TEXT EXCERPT:
────────
Guzman v. State, 955 S.W.2d 85, 89 (Tex. Crim. App. 1997); see also State v. Cullen, 195 S.W.3d
696, 699 (Tex. Crim. App. 2006). We accord the same level of deference to the trial court’s rulings
on mixed questions of law and fact if those decisions turn on the credibility and demeanor of the
witnesses. Guzman, 955 S.W.2d at 89. We review de novo mixed questions of law and fact that
do not turn on witness credibility. Id.
Sanders first argues that Officer Rodriguez had no reason to fear his safety at the time he
conducted the Terry frisk, because Sanders had already been handcuffed and San Antonio Police
officers had arrived and were armed.
“During the course of a detention, an officer may, in certain circumstances, conduct a pat-
down search of an individual to determine whether the person is carrying a weapon.” Lerma v.
State, 543 S.W.3d 184, 191 (Tex. Crim. App. 2018). “The purpose behind a pat-down is to discover
whether the individual is armed and dangerous.” O’Hara v. State, 27 S.W.3d 548, 554 (Tex. Crim.
────────
Saved data entries:
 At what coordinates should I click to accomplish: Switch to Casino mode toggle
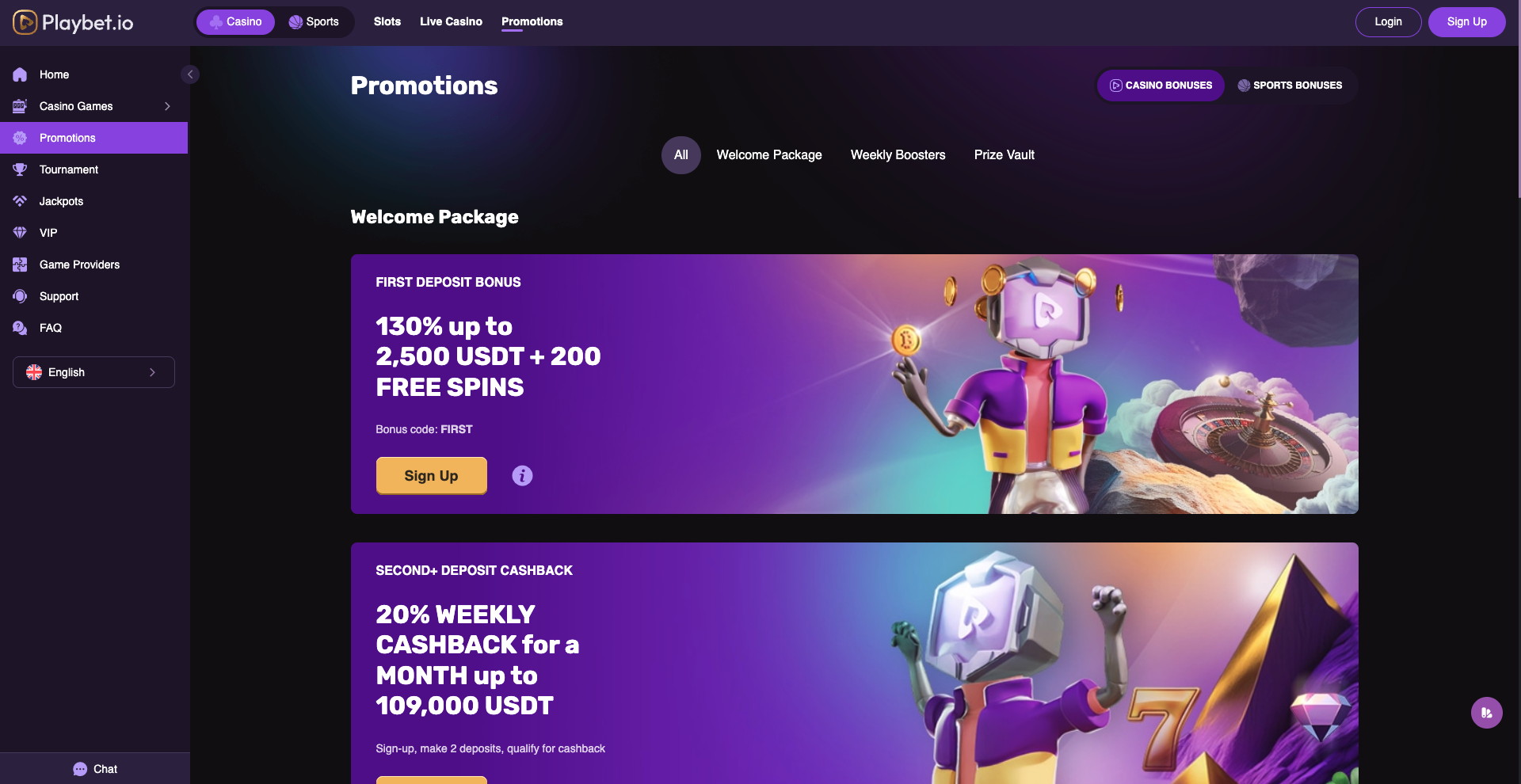235,22
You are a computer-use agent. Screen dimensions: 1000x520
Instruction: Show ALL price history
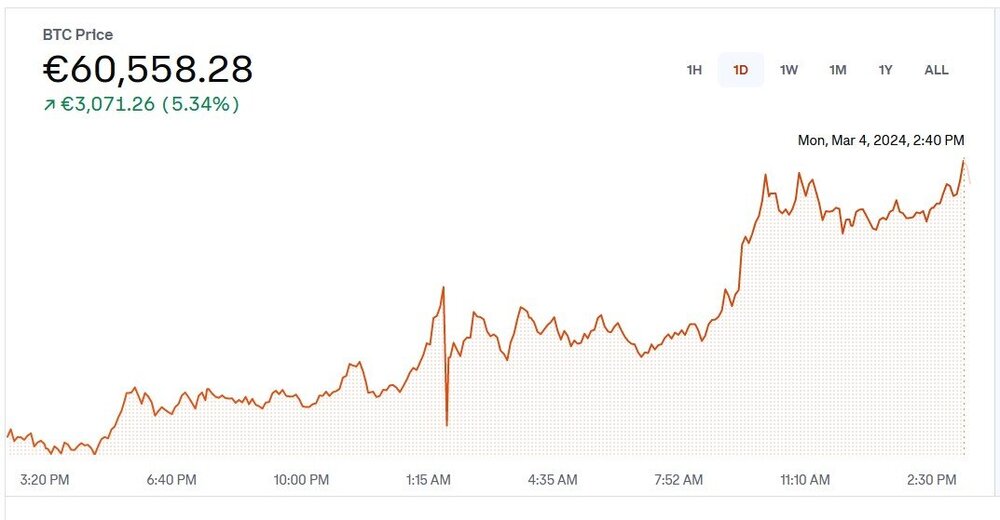(x=936, y=70)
────────
AIM OF THE EXERCISE: Using the court opinion excerpt, write out the passage between "State, 543 S.W.3d" and "554 (Tex. Crim.", inclusive, substituting "a threat to the officer" for "armed and dangerous".

COMPLETED EXERCISE:
State, 543 S.W.3d 184, 191 (Tex. Crim. App. 2018). “The purpose behind a pat-down is to discover
whether the individual is a threat to the officer.” O’Hara v. State, 27 S.W.3d 548, 554 (Tex. Crim.